Although 19th century French import Pierre Blot did not introduce the concept to America, this is exactly the type of dish he featured in his cooking school and demonstrations. Blot was a French chef who landed in New York City in 1855 and opened what many food experts consider the first school of French cookery in the U.S. Often described as America’s first celebrity chef, he was determined to raise American cookery to an art form, using the school (dubbed Blot’s Culinary Academy of Design in a New York Times article) as an opportunity to share his ideals. He became hugely popular, teaching and giving demonstrations throughout the Northeast as well as writing a number of cookbooks and articles on a variety of culinary topics. Unfortunately he fell out of favor with the American public by the early 1870s, although it is not clear exactly why.
He is a culinary figure whose life and teachings warrant more study and analysis, which I hope to uncover in my next book. As I delve into my research, I thought it would be prudent to try some of his seemingly complicated recipes, starting with Salmon en Papillotes from Blot’s 1868 cookbook, Handbook of Practical Cookery, for Ladies and Professional Cooks. I had cooked fish in foil packets before and know from experience that the steam inside cooks the fish to moist, juicy perfection. This time I decided to use parchment paper exactly as Blot would have done.
Here is his recipe:
Fry slices of salmon with a little butter, and until of a golden color; take them from the fire.
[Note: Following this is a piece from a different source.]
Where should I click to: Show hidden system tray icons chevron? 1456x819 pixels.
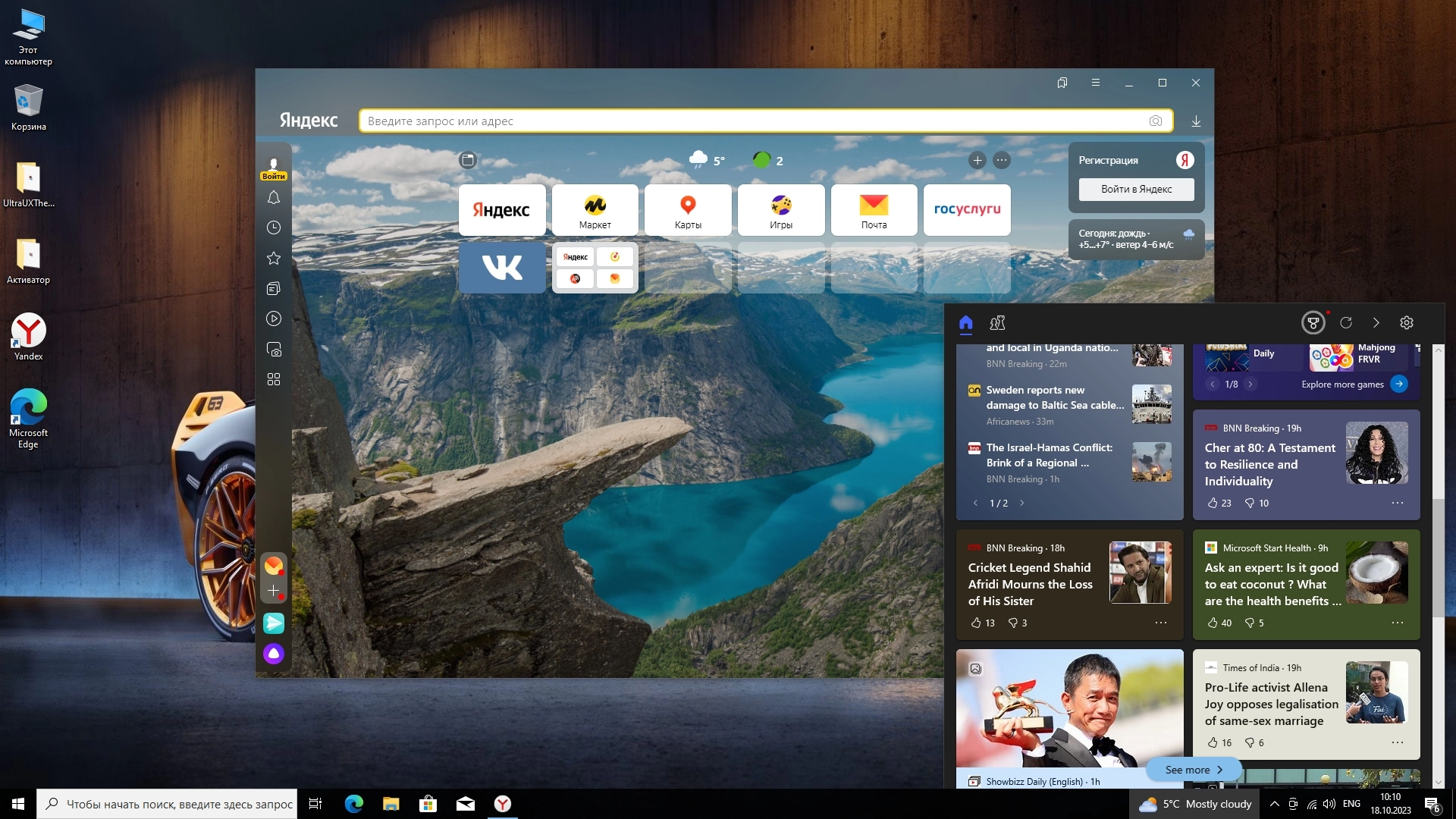tap(1275, 804)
While they are frying, mix well together parsley chopped fine, salt, pepper, melted butter, grated nutmeg, and a little lemon-juice; spread some of the mixture on both sides of the slices of fish, envelop them in buttered or oiled paper; broil, and serve them hot.
Here’s Blot’s instructions:
Peel, quarter, and boil about a quart of potatoes as directed. Mash them in a saucepan and mix them with four yolks of eggs, two ounces of butter, salt, and about half a gill of milk; set on the fire, stir for about two minutes, take off, spread on a dish and leave thus for two or three hours, and even overnight when for breakfast. When left over night, they may be rather too dry to work them; then mix with a few drops of milk. No matter how long they have been left on the dish, it is necessary to mix them, that is, to mix the top, which is the driest part, with the rest. Dust the paste-board slightly with bread crumbs, put the potatoes on it, in parts of about a tablespoon each; then with the hands and a knife, shape them according to fancy, either round, flat or oval, etc. When shaped round they look like a piece of sausage about two inches and a half long. If wished flat, when shaped round, juts flatten them a little with the blade of a knife. Then dip each part in beaten egg, roll in bread-crumbs, and fry in hot fat. Take them off the fat when done, turn them into a colander, and immediately dish, and serve them as warm as possible. Potato croquettes are sometimes called potato balls. When the croquettes are shaped flat, they are also called “a la duchesse.”